Happy to answer any more comments, and review any diffs you might put up to implement MKS 2013.

Thank you for details. Very interesting.

Could you comment, why after Facebook used MK(S) 8+ years, this is not landed to other libraries (libvips and others)? https://github.com/libvips/libvips - i guess, authors will be happy to replace [pre-blur + lanczos3] with MKS.

When Instagram wanted to make use of MKS in 2015, we found that it needed a sharper output (more "pop") to match its existing algorithm. You can get a sharper result by just changing the Sharp filter to {−s, 4 + 2s, −s} / 4 with s > 1, so that the extra sharpening costs no extra cycles. From memory, a value of s of around 1.32 did the job.

Apart from the extra sharpening, there are no tunable parameters for MKS 2013.

Is extra sharpening useful in real world (for down-sizer), or Instagram case was only for compatibility reason?

About pica API

I think, MK(S) does not fit into .quality option. So, i think to add .filter option:

{ fn: ..., win: ... } - any custom filter. Internally converted to interpolating Array[100], to safely been passed to webworkers (as simple objects).
mks2013 | box | hamming| lanczos2 | lankzos3 (String) - preset name, to simplify use

I suppose, passing s as param of MKS will make api too cluttered while "added value" will be not significant. If user wish extra sharpening, existing sharpen options can be used on second call.

Hey Vitaly, I didn't seek to advertise MKS, but provided more information about it on my page (which had the current MK on there since 2011, and an earlier doubling / halving version since 2006) after I figured out theoretically why it all worked so well. It was only this year when I fully figured out it out, hence the research paper. That has gotten more attention. People have made use of MK and MKS over the years, but I have not pushed for its use elsewhere.

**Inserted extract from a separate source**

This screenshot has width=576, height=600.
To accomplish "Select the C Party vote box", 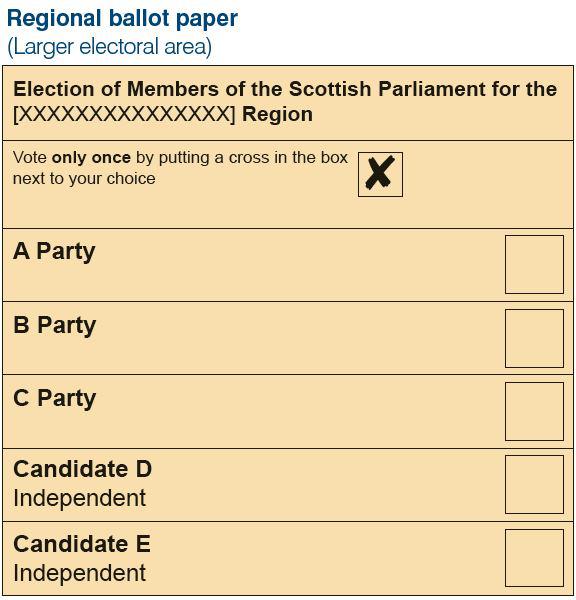I will click(534, 411).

My good friend and colleague @vjeux opened this request. He was the person who provided the introduction in 2013 that resulted in me implementing MKS in the first place.

The extra sharpening was primarily for compatibility, but it does provide more "pop" to downsized images, and costs no extra cycles. It definitely can be relegated to a separate filtering, at the expense of cycles.

My super-power is to find people that are doing some amazing work like the both of you and to connect so you can make things better. MKS has been super impactful at Facebook and I feel like it would be awesome to have it in more places.

For context, as part of excalidraw, a whiteboarding tool that I am working on right now, we're adding image support and using pica in order to do image resizing and I figured it'd be great to have MKS support there :)

Does anyone use this lib with non-default (best) .quality option? Probably, worth to drop it completely (after .filter added).

Could you test mks2013 in dev branch https://github.com/nodeca/pica/commits/dev (see last 3 commits)?

Just open /demo/index.html in browser.

I see some difference, but sharpening is not significant. Don't know, is that right or not.

I think it is correct. The kernel formula in code looks correct. I have compared a resized image against my reference implementation: there are small differences, but I don't believe you are handling gamma encoding (i.e. you are operating on the gamma-encoded values, rather than converting to linear space), which could explain those differences. I can try to remove the gamma handling of my reference implementation in order to do a direct comparison.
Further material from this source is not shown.